Aim of the exercise >>
Retype precisely the section of the data that starts at the line containing "This screenshot has height=648, width=1021." and runs to its final line, ends included.

Extracted entries >>

▼▼▼

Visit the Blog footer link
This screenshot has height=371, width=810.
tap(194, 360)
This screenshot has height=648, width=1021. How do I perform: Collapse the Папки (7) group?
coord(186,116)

▲▲▲

Your response >>
This screenshot has height=648, width=1021. How do I perform: Collapse the Папки (7) group?
coord(186,116)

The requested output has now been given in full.